Elementary particles must have nonnegative mass and finite spin

Elementary particles must satisfy the principles of relativistic quantum field theory. This implies that they are described by nontrivial irreducible unitary representations of the Poincare group, compatible with a vacuum state.

Having a unitary representation of the Poincare group characterizes relativistic invariance, irreducibility corresponds to the elementarity of the particle, and the vacuum is excluded by forbidding the trivial representation.

Causality requires the principle of locality, namely that commutators (or in case of fermions Anticommutators) of the creation and annihilation fields at points with spacelike relative position must commute. Otherwise, the dynamics of distance points would be influenced in a superluminal way.

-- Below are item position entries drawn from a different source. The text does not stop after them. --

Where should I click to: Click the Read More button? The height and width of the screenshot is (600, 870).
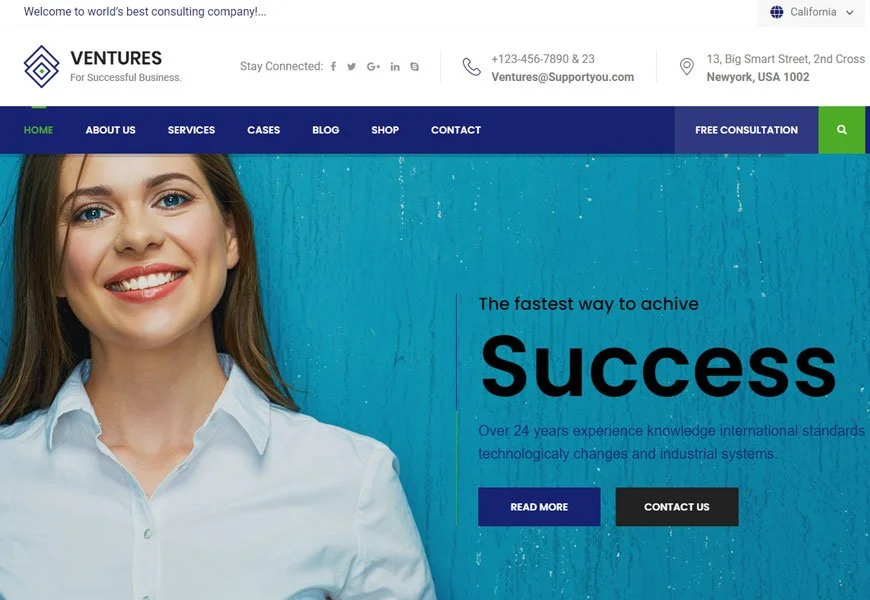[539, 507]
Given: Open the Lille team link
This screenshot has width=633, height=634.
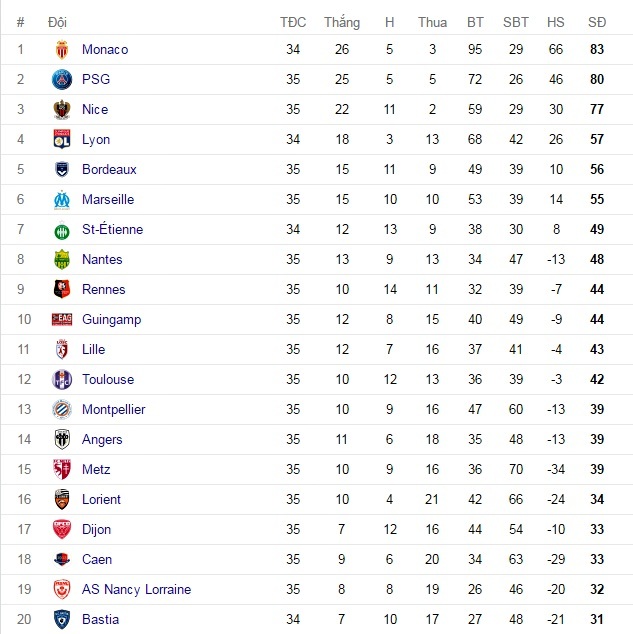Looking at the screenshot, I should pyautogui.click(x=93, y=349).
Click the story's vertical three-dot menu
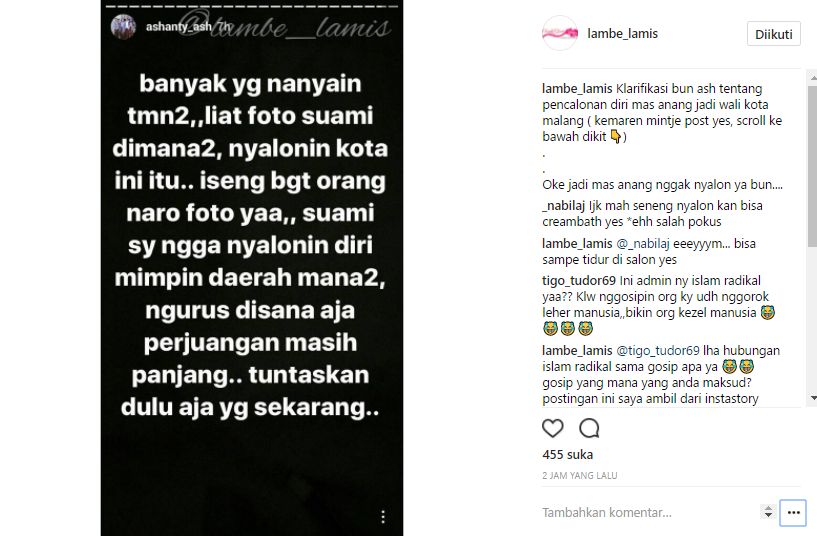 (383, 517)
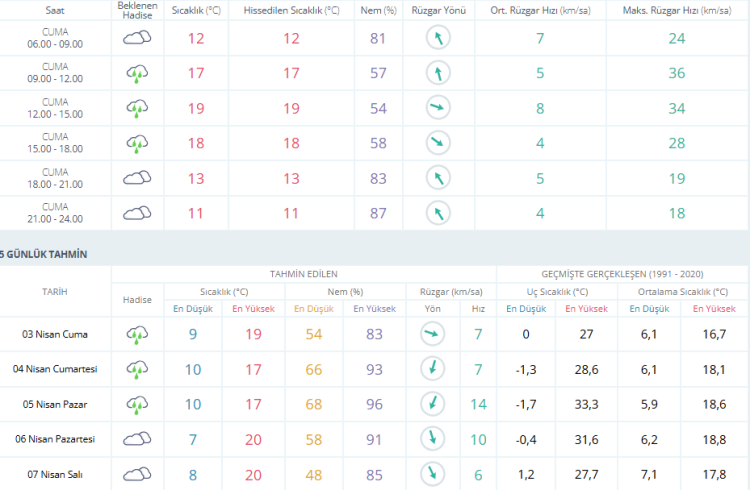Image resolution: width=750 pixels, height=490 pixels.
Task: Click the cloud icon for 06.00 - 09.00
Action: pyautogui.click(x=136, y=39)
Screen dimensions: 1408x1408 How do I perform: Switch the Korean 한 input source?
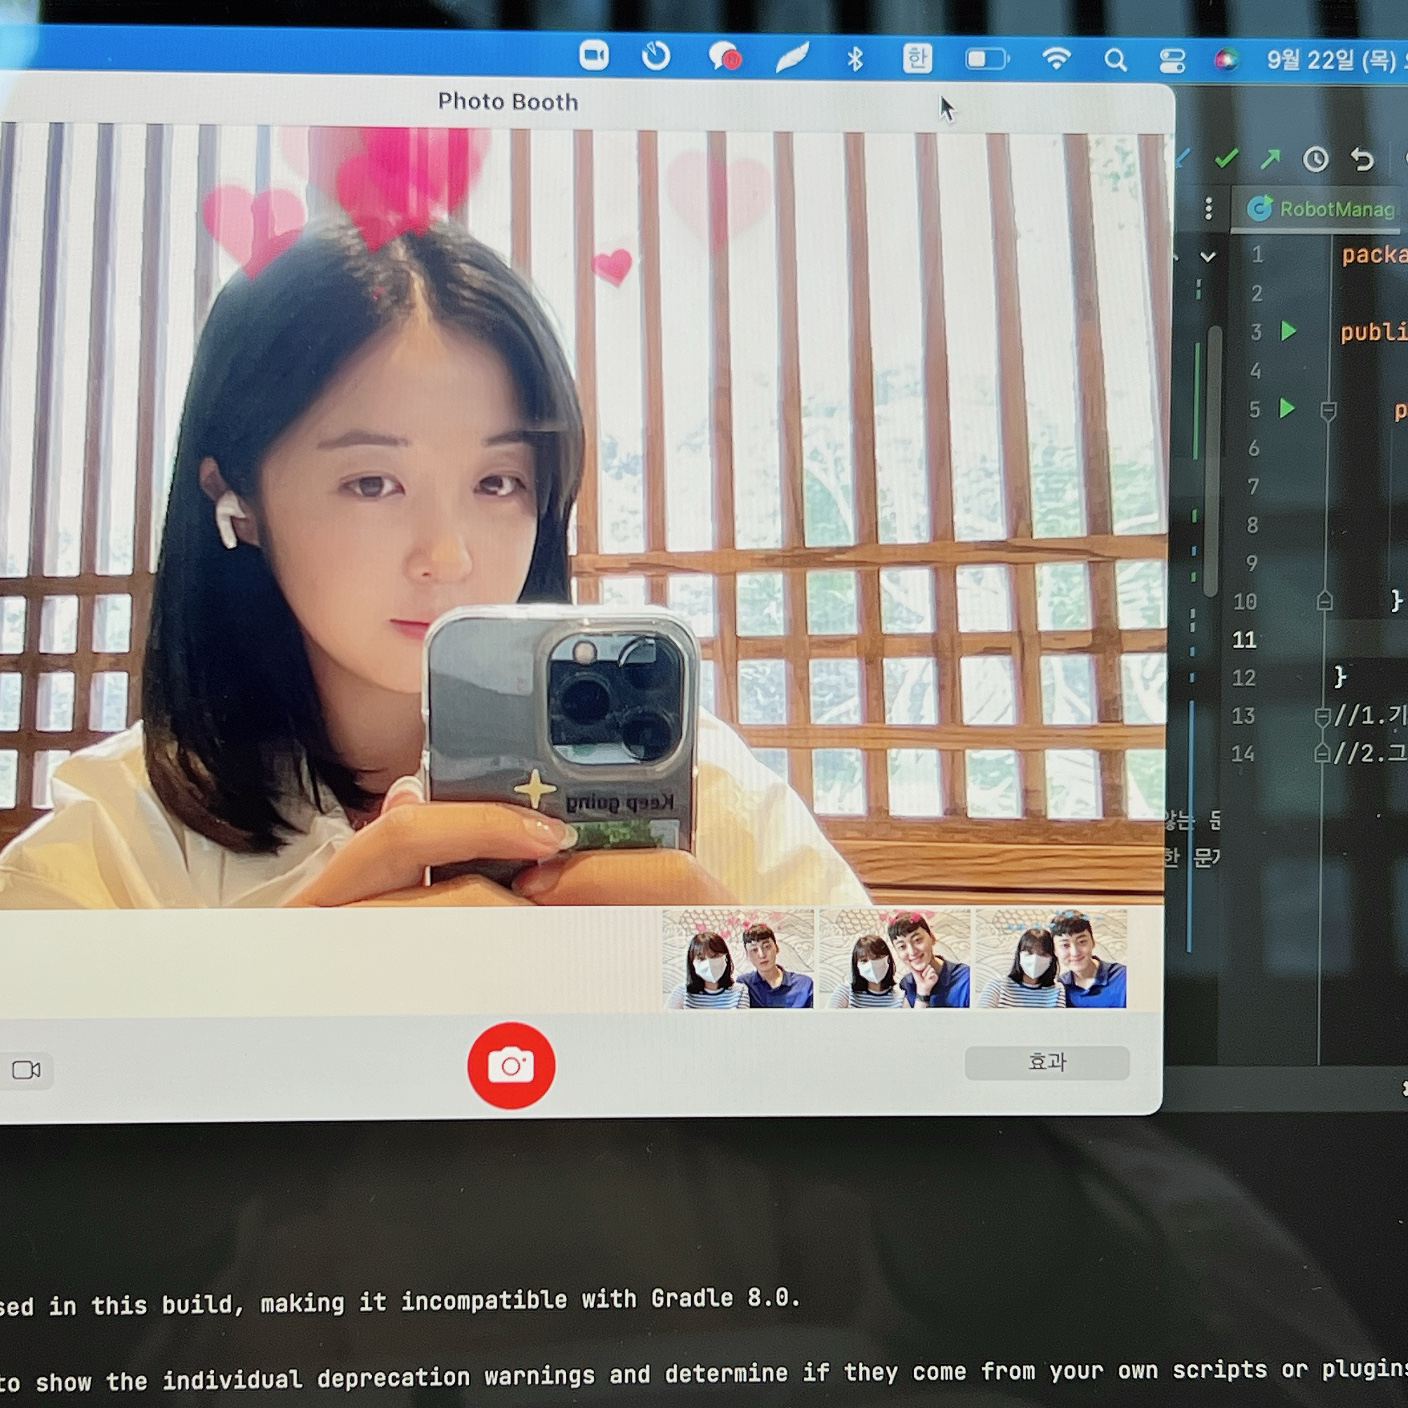pyautogui.click(x=917, y=59)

This rules out many of the irreducible unitary representations, leaving only those with nonnegative mass and finite spin.

By relaxing the assumptions, one can find certain almost acceptable variations of traditional quantum fields:

For the excluded case of zero mas and infinite spin see

Jakob Yngvason,
Zero-mass infinite spin representations of the Poincare group and quantum field theory,
Annals of Physics 64 (1970), 195-203.

G.J. Iverson and G. Mack,
Quantum fields and interactions of massless particles: The continuous spin case,
Comm. Math. Phys 18 (1971), 211-253.

B. Schroer,
Quantization of m^2<0 Field Equations,
Phys. Rev. D 3, 1764 (1971).

A free causal field theory carrying a reducible irreducible representation is described in

R. F. Streater,
Local fields with the wrong connection between spin and statistics,
Comm. Math. Phys. Volume 5, Number 2 (1967), 88-96.